There was this lone tomb. I first saw it on the distant horizon, while traveling in train from Bangalore to Ahmadabad. It was all alone. The loneliness of this not so small, in fact a fairly large tomb, made me curious. I had not imagined at that time, that I would be traveling to it so soon. I was in Gulbarga, while documenting three cities of the Deccan Sultanate, and once again found this tomb, alone on its plateau hill. Under the setting sun on the west of the Gulbarga fort I saw this tomb again. The tomb seemed to call. I made it a point to visit it.
Encroachment happening, can still be stopped!
It is a protected site under Karnataka State Archaeology. It even has a very small boundary, circled by a wall with an easy to enter steel gate. Is it this boundary that made people think that it was all this tomb was about?

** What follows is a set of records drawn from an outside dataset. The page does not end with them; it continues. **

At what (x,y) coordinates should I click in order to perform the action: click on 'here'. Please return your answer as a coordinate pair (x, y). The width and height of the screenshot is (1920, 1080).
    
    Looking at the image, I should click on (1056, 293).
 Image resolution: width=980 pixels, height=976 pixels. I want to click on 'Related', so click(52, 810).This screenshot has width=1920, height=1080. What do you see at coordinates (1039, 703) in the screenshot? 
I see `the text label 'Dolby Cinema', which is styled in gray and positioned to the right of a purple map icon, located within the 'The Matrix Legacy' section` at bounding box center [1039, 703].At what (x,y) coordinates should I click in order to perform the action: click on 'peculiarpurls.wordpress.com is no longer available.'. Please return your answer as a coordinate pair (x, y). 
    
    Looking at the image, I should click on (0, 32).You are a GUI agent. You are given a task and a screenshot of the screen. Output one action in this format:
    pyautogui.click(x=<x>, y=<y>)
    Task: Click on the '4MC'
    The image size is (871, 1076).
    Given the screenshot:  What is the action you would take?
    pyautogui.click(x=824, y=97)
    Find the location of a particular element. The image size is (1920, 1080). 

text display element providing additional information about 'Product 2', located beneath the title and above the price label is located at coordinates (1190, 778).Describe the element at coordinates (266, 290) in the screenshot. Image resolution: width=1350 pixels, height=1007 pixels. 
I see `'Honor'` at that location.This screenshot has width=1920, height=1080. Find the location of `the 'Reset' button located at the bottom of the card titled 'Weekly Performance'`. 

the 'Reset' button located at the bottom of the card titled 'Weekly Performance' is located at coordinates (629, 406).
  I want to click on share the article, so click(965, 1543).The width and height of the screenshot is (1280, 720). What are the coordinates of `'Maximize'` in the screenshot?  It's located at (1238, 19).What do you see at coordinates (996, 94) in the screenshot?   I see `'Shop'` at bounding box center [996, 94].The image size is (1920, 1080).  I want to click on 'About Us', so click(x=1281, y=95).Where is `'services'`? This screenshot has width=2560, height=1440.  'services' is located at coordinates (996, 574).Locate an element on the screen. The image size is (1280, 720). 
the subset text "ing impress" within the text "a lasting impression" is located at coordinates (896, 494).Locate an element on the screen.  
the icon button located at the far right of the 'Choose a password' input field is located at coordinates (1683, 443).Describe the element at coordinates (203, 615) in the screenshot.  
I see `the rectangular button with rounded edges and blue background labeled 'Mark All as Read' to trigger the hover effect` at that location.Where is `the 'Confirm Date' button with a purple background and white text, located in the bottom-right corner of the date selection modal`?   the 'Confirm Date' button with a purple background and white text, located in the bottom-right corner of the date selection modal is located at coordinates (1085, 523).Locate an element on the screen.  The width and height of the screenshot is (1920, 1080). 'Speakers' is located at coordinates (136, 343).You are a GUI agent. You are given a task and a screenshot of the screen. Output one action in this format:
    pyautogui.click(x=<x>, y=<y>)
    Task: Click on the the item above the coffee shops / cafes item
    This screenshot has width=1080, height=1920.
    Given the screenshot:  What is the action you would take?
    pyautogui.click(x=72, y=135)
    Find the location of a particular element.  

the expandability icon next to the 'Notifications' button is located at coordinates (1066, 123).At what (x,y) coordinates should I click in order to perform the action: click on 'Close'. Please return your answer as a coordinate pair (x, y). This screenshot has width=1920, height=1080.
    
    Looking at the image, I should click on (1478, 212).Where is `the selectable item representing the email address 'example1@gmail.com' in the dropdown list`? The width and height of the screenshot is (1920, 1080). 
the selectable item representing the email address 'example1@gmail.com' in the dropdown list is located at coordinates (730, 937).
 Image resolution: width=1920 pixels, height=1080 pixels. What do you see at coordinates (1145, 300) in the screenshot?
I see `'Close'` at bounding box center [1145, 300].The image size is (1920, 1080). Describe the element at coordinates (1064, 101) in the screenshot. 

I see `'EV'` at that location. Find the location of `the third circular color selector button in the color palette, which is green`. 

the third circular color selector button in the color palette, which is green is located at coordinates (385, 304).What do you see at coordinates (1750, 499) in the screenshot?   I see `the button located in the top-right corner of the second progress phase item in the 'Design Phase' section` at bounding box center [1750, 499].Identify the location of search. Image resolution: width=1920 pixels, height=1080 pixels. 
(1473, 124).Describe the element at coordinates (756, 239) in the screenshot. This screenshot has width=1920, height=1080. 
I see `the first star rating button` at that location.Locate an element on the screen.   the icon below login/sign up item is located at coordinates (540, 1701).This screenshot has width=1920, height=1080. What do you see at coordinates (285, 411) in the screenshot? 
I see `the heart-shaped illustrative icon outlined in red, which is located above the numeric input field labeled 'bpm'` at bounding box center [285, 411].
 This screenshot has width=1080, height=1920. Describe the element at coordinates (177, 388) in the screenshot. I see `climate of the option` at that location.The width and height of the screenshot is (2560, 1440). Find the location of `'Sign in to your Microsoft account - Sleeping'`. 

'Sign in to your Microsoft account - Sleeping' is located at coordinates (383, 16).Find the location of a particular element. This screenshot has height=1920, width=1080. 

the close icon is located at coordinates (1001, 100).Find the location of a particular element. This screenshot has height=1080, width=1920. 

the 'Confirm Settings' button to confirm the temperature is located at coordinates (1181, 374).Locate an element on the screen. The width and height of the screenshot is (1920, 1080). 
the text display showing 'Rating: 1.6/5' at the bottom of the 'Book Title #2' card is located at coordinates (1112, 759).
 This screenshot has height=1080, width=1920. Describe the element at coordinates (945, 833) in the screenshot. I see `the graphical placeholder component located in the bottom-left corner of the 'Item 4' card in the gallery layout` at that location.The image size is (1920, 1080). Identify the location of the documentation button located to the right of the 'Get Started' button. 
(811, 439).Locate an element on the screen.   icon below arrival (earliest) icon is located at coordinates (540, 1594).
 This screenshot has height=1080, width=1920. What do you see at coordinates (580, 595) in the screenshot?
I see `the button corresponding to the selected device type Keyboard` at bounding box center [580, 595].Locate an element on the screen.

Today just outside the wall are layouts marked and being sold. The encroachment being sold as plots, with even a real-estate dealer making a small office in the precinct. The plateau or hill as one may call it is being excavated.
As I later discover, the boundary is actually the plinth of the tomb. The tomb belongs to the hill and the hill to the tomb. The two are together. How could anyone think of separating and “dismembering” the two? Soon the calling of this wonderful tomb will be lost amidst the would-be crop of buildings that will come all around it.
The beauty of Chor Gumbad, is not merely in its fine stucco, but its “environmental setting”. The lone tomb is deliberately chosen to be built west of the Gulbarga fort, atop the hill. The tomb has some of the finest stucco on its ceilings and the jalis (now mostly broken). Chor Gumabd does not house a grave at all, but is perhaps a victory monument. It is a unique and beautifully set piece of architecture. Alas, today it seems we are not able to appreciate this, or respect heritage, or least – even follow the law!
I hope that some wisdom prevails and the authorities wake up to stop this encroachment from occurring before it is too late – the Karnataka State Archaeology and District Administration of Gulbarga, who sitting in their offices with their paper-work don’t seem to sense the urgency, importance and beauty of a thing to which we all have the right and ownership.
The same situation had arisen in 2005 (a decade ago!) when GUDA (Gulbarga Urban Development Authority) woke up and averted encroachment. A decade later, it seems it is sleeping again. (Read the 2005 May 29 article in Deccan Herald here)
People of Gulbarga don’t seem to bother about this or lost in their daily life, else how is it that a monument that has such a call from some 15km away, telling visitors Gulbarga has come, is now come to be encroached so badly?
Chor Gumbad: History and Architecture
This monument has no burials or graves, but the monumental dome suggests it “may have been erected by Ahmad Shah to commemorate his victory over his brother, Firuz Shah, and his return to the throne in 1422, thanks to the support of his pir, or spiritual adviser, Gesu Daraz.” (quoted from Helen Philon’s Gulbarga, Bidar, Bijapur)
The tomb has an entrance to the east, facing the Gulbarga fort. The ceiling of the dome is decorated with a band of stucco scrolls, from which emerge large leaf shaped tree motifs filled with scrolls. There are steps that lead to an upper corridor screened by jalis (now mostly broken and vandalised), evidently meant for ladies of the Bahmani court. Further on the rooftop are chhatris, like miniature tombs on the four corners with domes and small corner minarets.